Des Canadiens à l’aise avec les voyages au pays

Malgré les incertitudes, l’idée de voyager ne semble pas être déstabilisante pour une forte proportion de résidents. D’après les résultats du 25 janvier 2022 du sondage hebdomadaire réalisé par Destination Canada visant à connaître l’opinion des Canadiens par rapport aux voyages, la majorité des répondants se sentent à l’aise de voyager au pays, à l’extérieur de leur province/territoire. C’est le cas de 61 % des Québécois et des Ontariens et de 45 % des résidents des provinces de l’Atlantique. Quelque 37 % des Québécois se sentent à l’aise de voyager aux États-Unis et seulement 30 % dans d’autres pays. Rappelons qu’à l’heure actuelle, le gouvernement canadien recommande d’éviter les voyages non essentiels à l’extérieur du pays.    

Aussi, la majorité des Canadiens sondés révèlent être en accord avec l’accueil de visiteurs provenant d’autres provinces/territoires. Quelque 62 % des Québécois sont à l’aise de recevoir des touristes canadiens.

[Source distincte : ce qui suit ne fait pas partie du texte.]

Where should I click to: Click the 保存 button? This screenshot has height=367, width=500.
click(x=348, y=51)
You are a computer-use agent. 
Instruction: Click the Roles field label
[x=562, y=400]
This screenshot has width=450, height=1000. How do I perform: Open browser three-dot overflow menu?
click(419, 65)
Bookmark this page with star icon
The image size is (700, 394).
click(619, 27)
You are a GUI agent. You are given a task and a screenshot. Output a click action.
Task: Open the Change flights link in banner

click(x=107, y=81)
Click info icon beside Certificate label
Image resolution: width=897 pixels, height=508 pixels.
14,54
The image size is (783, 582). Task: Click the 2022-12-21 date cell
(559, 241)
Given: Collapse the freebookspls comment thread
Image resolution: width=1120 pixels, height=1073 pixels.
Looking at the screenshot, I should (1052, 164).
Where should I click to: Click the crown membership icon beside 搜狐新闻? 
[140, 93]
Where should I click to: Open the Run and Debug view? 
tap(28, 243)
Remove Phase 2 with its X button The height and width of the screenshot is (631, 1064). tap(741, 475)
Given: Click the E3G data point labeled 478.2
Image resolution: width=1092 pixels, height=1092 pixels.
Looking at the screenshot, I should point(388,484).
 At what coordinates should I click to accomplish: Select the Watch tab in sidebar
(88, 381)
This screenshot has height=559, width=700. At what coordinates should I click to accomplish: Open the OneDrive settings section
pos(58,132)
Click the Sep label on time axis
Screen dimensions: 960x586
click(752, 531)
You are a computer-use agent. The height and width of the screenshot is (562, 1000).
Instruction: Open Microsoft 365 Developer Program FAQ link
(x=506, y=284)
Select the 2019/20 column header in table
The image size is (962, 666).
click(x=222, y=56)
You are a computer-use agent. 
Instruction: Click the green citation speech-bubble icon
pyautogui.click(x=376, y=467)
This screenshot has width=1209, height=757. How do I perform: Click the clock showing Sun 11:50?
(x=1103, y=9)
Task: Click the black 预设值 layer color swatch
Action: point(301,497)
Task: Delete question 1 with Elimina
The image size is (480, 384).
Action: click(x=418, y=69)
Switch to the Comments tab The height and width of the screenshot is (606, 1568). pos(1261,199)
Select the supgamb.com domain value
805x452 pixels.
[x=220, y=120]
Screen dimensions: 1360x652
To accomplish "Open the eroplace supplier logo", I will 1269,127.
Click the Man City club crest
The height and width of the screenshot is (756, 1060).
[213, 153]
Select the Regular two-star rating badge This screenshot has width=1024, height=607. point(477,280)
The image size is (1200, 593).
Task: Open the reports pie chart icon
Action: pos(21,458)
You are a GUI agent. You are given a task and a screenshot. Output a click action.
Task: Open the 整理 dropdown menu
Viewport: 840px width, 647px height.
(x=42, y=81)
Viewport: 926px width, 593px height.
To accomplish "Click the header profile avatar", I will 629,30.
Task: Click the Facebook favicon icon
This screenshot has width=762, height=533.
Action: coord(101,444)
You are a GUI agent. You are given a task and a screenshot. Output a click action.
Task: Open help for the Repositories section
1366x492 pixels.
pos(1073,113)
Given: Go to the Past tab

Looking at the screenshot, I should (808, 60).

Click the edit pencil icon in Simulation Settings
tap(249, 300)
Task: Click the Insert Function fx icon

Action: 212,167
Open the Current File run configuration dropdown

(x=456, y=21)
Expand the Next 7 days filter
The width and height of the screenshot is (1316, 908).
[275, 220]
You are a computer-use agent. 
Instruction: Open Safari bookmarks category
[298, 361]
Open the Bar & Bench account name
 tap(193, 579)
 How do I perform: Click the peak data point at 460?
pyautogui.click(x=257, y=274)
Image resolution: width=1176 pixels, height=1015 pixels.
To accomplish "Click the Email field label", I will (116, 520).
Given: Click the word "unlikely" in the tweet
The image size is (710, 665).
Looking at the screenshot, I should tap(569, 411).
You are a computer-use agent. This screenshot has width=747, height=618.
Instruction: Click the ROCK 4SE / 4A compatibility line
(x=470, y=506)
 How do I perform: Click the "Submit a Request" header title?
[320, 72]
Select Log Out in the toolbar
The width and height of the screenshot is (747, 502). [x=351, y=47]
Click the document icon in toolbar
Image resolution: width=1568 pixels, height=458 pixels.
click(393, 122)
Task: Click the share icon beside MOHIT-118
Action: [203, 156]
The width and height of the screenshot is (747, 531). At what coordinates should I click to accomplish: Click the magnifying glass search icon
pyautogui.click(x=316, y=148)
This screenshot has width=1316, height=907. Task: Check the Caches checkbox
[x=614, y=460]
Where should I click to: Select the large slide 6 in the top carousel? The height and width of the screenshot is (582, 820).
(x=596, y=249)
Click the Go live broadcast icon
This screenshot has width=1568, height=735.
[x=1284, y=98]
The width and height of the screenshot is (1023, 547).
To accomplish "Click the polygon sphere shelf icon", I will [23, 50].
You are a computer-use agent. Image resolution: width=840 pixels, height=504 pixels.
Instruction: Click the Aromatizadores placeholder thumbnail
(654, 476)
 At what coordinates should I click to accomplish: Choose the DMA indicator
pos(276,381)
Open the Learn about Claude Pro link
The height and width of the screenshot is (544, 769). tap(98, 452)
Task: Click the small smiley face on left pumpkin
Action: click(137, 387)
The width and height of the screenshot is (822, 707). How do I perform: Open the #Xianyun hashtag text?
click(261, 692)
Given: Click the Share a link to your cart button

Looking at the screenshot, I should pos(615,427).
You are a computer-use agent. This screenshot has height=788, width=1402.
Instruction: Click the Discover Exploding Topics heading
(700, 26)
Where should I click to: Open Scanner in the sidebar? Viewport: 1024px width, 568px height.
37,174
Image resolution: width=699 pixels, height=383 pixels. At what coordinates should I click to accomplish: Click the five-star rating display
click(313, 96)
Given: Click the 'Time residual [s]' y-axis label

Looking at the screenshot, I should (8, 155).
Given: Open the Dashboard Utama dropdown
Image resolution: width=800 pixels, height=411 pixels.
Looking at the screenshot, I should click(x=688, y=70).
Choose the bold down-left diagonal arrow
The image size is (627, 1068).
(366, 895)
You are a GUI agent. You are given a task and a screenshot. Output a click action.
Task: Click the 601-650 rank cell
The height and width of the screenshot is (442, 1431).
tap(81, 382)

Ils se sentent toutefois moins confortables à l’idée d’accueillir des voyageurs provenant de l’extérieur du pays, bien qu’ils s’ouvrent de plus en plus à cette idée. En fait, 38 % des Québécois se disent à l’aise que la province reçoive des visiteurs américains (comparativement à 28 % lors du sondage du 11 janvier dernier). Cette proportion s’élève à 35 % en ce qui concerne l’accueil de voyageurs provenant d’autres pays.      

L’enthousiasme du marché américain

46 % des Américains sondés qui sont actifs sur le marché du travail affirment être intéressés par un séjour de workation en 2022. 

Le variant Omicron crée un stress supplémentaire chez les voyageurs américains, mais sans pour autant les empêcher de planifier des séjours. Les données recueillies par Destination Analysts du 12 au 14 janvier 2022 indiquent que près de 80 % des voyageurs américains sondés ont programmé des déplacements pour 2022. Dans la seule semaine précédant le sondage, plus de 70 % des répondants affirment avoir pensé à un voyage ou même en avoir organisé un. L’enthousiasme général pour les séjours d’agrément et leur nombre anticipé pour 2022 sont à leur plus haut depuis le début de la vague Omicron. La majorité des Américains sondés mentionnent que les voyages constitueront une dépense prioritaire au cours des 3 prochains mois.  

Les types de séjours qui suscitent le plus d’excitation parmi les répondants sont les voyages en famille et les escapades romantiques. Ils rechercheront principalement de beaux paysages, des activités de plein air dans un climat chaud, des road trips, des repas au restaurant, la visite de sites historiques et la découverte de la cuisine de rue. Le coup de sonde précédent (26 au 28 décembre 2021) de cette même firme indiquait que 46 % des répondants qui sont actifs sur le marché du travail affirment être intéressés par un séjour de workation en 2022.    

Et les voyageurs français?

Une enquête réalisée par le site de voyages en ligne Tourlane auprès de 600 Français donne quelques indications pertinentes quant aux intérêts actuels de ce marché. Ainsi, 3 répondants sur 4 désirent voyager en 2022. Mais la flexibilité quant aux conditions de réservation et d’annulation constitue un critère très important. Pouvoir passer du temps à l’extérieur représente aussi un facteur de décision majeur. Après avoir voyagé localement pendant près de 2 ans, 43 % des répondants veulent sortir de l’Europe. Et qu’est-ce qui apparaît en haut de la liste de souhaits? Le Canada.  

La fatigue pandémique semble provoquer une forte envie de découverte. La vaccination de masse et l’adaptation aux mesures sanitaires devenues usuelles contribuent certainement à l’apprivoisement du virus et à cet appétit pour les voyages.